More than 50 million eligible voters out of Vietnam's 84 million people were due to elect 500 new deputies from a field of 875 hopefuls -- including 150 who are not members of the ruling party and 30 self-nominated candidates.
Vietnam has said it wants to broaden public participation in the assembly, but ultimately about 90 percent of seats are guaranteed to go to the party, whose affiliate the Fatherland Front also screened all other candidates.
PHOTO: AFP
Final results are expected within seven to 10 days after voting.
Communist Party chief Nong Duc Manh was among the first to cast his ballot, in Hanoi's government district of Ba Dinh, as propaganda messages starting at 6am urged people to come out quickly and vote as required by law.
"Go to the polls and express the will and the aspirations of the people," said a typical loudspeaker message echoing through the streets of the capital.
"Electing a new and good national assembly serves our cause of industrialization and modernization of the country because deputies will be the bridge between the national assembly and the people," the message said.
The legislature has changed in recent years from being a purely rubber-stamp body into a debating forum that has occasionally grilled top officials in sessions broadcast on national television.
Deputies have complained loudly of corruption and passed laws that bring the country in line with the rules of the WTO, which Vietnam, a low-income but rapidly growing economy, joined early this year.
Manh said the 12th assembly's task would be to push forward reforms with the aim of "bringing Vietnam out of the list of less developed countries by 2010 and becoming a modern industrialized country by 2020."
Vietnamese leaders have made clear that they will tolerate no open challenge to the sole rule of the party which has dominated public life in unified Vietnam since the end of the "American War" in 1975.
In recent months, Vietnam has tried and jailed several political dissidents who had urged an election boycott or called for a multi-party political system, triggering protests from the US and the EU.

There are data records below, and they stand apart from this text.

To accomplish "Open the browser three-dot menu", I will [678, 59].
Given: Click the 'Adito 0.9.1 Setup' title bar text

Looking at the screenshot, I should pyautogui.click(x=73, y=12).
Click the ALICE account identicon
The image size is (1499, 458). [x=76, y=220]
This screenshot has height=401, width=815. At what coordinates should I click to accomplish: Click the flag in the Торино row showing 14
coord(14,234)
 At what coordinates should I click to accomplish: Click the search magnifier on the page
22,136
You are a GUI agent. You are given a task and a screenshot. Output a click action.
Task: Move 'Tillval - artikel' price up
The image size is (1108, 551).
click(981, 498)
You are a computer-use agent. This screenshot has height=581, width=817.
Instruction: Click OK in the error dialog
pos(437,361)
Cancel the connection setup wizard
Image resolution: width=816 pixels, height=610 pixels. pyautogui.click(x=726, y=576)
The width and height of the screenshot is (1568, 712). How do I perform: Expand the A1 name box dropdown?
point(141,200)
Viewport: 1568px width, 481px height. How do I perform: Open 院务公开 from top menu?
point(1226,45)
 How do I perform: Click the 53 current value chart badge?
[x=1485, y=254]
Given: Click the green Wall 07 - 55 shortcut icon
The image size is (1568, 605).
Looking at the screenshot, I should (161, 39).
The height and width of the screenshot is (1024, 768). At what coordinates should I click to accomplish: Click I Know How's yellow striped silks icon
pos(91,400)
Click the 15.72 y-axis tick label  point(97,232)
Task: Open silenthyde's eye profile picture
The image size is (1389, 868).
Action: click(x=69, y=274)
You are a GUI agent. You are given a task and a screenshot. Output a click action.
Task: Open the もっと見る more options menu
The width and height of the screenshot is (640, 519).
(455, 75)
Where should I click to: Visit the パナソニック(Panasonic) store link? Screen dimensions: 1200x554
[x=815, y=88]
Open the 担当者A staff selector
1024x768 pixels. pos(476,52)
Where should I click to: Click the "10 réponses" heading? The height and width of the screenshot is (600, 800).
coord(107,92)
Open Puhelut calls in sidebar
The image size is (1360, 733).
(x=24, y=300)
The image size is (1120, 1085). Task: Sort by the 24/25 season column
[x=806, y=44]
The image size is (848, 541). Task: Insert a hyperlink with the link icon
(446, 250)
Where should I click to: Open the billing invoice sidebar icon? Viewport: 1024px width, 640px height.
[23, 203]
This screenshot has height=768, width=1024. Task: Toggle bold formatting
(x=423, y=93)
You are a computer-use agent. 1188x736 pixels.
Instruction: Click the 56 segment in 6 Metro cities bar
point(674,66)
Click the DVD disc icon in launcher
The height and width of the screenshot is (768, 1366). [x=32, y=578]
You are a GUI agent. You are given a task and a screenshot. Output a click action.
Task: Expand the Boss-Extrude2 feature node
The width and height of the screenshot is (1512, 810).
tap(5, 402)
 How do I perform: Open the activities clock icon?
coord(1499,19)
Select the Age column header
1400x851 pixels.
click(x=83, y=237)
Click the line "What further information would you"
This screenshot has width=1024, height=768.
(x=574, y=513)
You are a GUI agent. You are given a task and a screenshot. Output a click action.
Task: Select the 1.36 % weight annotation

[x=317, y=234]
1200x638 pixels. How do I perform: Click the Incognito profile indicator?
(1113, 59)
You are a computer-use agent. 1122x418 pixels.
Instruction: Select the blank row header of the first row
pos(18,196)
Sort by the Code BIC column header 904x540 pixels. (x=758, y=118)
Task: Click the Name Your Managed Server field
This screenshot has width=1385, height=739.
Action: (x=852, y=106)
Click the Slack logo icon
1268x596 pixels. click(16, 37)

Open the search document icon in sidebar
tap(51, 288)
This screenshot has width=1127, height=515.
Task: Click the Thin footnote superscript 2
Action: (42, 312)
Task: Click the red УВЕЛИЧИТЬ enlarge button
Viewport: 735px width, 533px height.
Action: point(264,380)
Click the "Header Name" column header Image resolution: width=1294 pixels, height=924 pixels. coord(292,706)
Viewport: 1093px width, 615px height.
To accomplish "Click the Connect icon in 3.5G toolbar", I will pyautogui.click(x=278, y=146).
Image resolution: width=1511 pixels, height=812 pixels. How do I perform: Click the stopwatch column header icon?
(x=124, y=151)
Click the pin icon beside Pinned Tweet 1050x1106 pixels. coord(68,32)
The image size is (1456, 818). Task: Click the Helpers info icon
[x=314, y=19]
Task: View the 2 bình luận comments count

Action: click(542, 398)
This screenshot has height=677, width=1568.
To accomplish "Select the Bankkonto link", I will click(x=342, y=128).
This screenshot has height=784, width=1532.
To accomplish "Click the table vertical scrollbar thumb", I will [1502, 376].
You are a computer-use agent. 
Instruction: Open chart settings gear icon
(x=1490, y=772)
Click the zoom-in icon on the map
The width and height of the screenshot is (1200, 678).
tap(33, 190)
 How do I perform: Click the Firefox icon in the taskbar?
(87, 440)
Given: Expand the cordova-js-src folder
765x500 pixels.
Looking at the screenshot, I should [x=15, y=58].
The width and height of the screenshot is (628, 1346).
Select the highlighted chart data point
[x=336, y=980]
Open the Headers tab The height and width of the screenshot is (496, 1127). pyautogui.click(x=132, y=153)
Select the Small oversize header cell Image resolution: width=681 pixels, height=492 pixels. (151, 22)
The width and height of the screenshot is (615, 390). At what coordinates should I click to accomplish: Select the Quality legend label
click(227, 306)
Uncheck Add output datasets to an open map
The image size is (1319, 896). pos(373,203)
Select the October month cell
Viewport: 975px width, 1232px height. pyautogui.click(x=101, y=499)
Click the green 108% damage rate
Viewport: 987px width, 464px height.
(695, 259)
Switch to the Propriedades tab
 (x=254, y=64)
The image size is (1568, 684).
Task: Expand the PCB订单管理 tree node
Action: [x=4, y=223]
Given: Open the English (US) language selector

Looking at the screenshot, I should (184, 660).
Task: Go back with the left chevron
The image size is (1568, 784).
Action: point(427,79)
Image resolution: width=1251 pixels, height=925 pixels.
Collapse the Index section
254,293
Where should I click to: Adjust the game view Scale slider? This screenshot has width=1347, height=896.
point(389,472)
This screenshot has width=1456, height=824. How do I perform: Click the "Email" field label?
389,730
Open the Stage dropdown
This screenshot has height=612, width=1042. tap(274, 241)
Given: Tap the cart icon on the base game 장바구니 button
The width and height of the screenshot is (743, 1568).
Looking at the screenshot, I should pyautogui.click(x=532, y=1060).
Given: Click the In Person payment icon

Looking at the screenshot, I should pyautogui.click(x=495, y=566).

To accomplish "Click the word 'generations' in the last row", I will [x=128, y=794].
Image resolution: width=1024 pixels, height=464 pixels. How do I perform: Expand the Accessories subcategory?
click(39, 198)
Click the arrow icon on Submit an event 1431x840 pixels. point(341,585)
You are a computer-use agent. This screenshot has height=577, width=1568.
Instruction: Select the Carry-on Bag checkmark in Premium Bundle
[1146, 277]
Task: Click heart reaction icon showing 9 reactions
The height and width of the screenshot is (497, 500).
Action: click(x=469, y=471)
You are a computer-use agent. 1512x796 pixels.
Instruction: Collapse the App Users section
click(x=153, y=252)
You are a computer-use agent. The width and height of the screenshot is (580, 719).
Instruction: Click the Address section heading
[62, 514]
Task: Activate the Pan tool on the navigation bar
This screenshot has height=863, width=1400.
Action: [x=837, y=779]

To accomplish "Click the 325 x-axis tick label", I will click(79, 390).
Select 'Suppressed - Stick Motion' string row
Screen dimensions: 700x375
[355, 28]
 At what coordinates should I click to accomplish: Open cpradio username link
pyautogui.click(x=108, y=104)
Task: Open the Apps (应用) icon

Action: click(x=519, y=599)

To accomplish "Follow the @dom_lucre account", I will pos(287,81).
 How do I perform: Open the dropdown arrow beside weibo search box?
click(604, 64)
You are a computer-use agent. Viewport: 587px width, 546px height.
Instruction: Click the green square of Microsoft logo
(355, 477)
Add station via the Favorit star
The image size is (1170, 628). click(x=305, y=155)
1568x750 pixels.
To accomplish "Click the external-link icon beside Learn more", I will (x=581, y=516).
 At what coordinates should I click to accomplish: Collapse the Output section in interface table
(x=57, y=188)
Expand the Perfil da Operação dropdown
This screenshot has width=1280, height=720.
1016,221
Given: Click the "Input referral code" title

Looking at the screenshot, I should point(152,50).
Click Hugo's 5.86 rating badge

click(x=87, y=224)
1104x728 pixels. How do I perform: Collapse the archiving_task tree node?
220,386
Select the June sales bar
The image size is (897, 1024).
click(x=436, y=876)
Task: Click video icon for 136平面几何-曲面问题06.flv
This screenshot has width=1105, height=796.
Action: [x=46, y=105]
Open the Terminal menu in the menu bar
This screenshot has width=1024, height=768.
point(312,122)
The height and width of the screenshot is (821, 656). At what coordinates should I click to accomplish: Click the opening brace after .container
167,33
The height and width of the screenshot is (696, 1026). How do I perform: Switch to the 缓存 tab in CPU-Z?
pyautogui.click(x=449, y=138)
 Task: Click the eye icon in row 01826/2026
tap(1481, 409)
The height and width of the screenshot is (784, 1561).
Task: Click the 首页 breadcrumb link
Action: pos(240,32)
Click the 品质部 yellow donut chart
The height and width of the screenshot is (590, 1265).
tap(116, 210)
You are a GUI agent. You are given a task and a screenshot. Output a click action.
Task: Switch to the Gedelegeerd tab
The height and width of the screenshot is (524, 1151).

In yesterday's election, no controversial candidates were likely to be elected as all of them had to gain the support of their workplaces and neighborhoods, which have their own party cells, as well as the Fatherland Front.
Meanwhile, women, ethnic minorities and key institutions such as the police, army and farmers' unions were all guaranteed blocks of seats in advance.
Vietnam specialist Carl Thayer of the Australian Defence Force Academy said that although more non-party members and self-nominated candidates were running than in the past, the elections "remain a highly contrived affair."
"Central authorities determine in advance the ideal structure and composition of the National Assembly," he said.
In the run-up to the poll, the leadership urged citizens to hoist the national flag. Yesterday, public loud-speakers started playing patriotic songs at dawn, also hailing late revolutionary leader Ho Chi Minh.
Official turnout was expected to top 90 percent, as in the 2002 vote.
In an election where there is no doubt about which party will win, the contest is often between wards who compete to be first to finish voting.
At the polling stations, heads of families often cast proxy votes for their relatives, typically with a choice to elect three deputies from five candidates, whose pictures and brief resumes were provided at polling booths.
"I saw that most people casting their ballots are older people," complained one 78-year-old retiree in Hanoi. "They vote for the whole family. It seems that the young voters are lazy."